Running is also very difficult! Even for highly experienced runners, it is difficult to increase speed or distance. Therefore, it is helpful to manage expectations when beginning to run, because one can generally expect to encounter challenges. One way to rework your mindset to be more helpful and effective when beginning to run is to set great goals and expectations!
There are several steps to creating effective goals for running. The first step is to consider your “why.” Why are you running anyways? It could be to improve health, to feel more connected to nature, as part of a social club, or any number of reasons. Thoughtfully considering your “why” will help you to create goals that match with your overall purpose and will be uplifting in times of low motivation. On a rainy day when you are very low in motivation, your “why” can encourage you to get off the couch more than any other short-term goal.
The second step is to make your SMART goals: goals that are Specific, Measurable, Achievable, Relevant, and Time-bound. Goals should be Specific, meaning they should be clearly defined and detailed. Goals should also be Measurable, which means that they include defined amounts and specifics, allowing one to easily calculate whether the goal has been reached. “To run two miles” is measurable because there is a clearly identified amount or distance and one could easily calculate whether they have achieved the goal by using their GPS or running watch. Goals should also be Achievable, meaning you have the resources and ability to achieve the goal. “To run the whole Timberline Trail in Oregon” may not be an achievable goal if you do not have the finances and ability to travel to Oregon. A better goal might be to run one of your local trails. Goals should also be Relevant. Goals should relate to your overarching purpose, your “why”. If your overarching purpose is to achieve better health, then your goals should be related to health. The goal “To beat my biggest competitor in a 10K race” may not be relevant to the purpose of achieving health, whereas “To lose 5 pounds” would be more related to health. Lastly, goals should also be Time-bound. A goal that is set in the distant future is less motivating than a goal that you have a limited amount of time to reach. If my goal is “to run a 5k at some point in my life”, then I have an easy excuse to put it off for a few years! Set a time frame for your goal that is relatively small, but still achievable, so that you are motivated to get started.
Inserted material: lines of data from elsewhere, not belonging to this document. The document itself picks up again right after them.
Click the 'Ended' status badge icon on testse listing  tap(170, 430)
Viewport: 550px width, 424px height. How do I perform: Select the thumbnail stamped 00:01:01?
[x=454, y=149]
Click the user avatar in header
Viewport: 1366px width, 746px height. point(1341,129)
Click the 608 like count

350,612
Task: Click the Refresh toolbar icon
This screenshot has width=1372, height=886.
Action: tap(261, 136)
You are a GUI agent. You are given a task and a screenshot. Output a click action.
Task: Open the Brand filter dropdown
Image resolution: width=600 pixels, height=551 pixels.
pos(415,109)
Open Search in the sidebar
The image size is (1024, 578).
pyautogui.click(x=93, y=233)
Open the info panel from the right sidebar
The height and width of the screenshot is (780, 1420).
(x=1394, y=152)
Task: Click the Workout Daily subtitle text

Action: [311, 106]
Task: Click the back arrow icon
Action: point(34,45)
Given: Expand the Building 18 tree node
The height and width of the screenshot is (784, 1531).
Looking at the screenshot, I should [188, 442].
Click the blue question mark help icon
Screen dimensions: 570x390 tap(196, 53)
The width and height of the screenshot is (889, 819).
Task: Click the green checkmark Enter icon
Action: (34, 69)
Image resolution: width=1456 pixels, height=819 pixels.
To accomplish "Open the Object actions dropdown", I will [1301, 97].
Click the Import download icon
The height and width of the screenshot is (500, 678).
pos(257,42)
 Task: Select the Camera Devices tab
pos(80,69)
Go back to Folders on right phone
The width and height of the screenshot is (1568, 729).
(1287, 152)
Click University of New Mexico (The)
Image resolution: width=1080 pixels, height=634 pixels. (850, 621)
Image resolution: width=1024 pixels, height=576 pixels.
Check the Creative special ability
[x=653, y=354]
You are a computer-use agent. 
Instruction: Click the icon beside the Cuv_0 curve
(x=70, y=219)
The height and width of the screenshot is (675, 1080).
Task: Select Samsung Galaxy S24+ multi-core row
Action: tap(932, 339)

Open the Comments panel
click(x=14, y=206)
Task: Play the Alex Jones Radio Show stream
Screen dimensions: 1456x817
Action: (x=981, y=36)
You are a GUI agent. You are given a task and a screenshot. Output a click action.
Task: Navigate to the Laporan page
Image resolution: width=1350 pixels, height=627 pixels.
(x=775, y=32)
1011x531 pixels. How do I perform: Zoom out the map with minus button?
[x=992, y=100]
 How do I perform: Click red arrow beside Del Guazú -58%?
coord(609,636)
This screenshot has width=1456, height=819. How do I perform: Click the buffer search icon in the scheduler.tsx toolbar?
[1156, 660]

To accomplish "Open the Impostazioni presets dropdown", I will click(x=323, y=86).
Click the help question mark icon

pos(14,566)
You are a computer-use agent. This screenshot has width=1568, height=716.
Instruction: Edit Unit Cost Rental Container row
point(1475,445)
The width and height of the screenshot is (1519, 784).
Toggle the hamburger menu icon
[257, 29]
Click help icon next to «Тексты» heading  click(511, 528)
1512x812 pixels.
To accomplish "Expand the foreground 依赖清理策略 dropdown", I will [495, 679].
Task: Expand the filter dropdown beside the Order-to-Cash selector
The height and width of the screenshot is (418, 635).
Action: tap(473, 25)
The third step is to acknowledge your accomplishments… and to give yourself grace when you do not meet your goal. Running is hard work, so every achievement you make, no matter how small, is a great achievement! Give yourself credit. When you do not meet your goal by your deadline, remind yourself of all the progress you have made, and then re-work your goal. Check to make sure it is a SMART goal and, if not, change it up!
Lastly, keep in mind that forming habits and routines takes time. Odds are, if you only try running once, you won’t enjoy it, so give it a fair try! When I first started running, it took a full month of running every-other-day to develop a habit of running and to see the pleasure in it. But if you have given it a fair try and you still don’t like it, that is alright, too. There are so many great exercises available today, so give them a fair try and see which one fits best for you. Further, no matter what new healthy habit you are trying to begin, these principles still apply! Whether it be exercise, healthy eating, praying, drinking more water, spending time outside, or whatever you want to add to your routine, give it a fair try and develop SMART goals.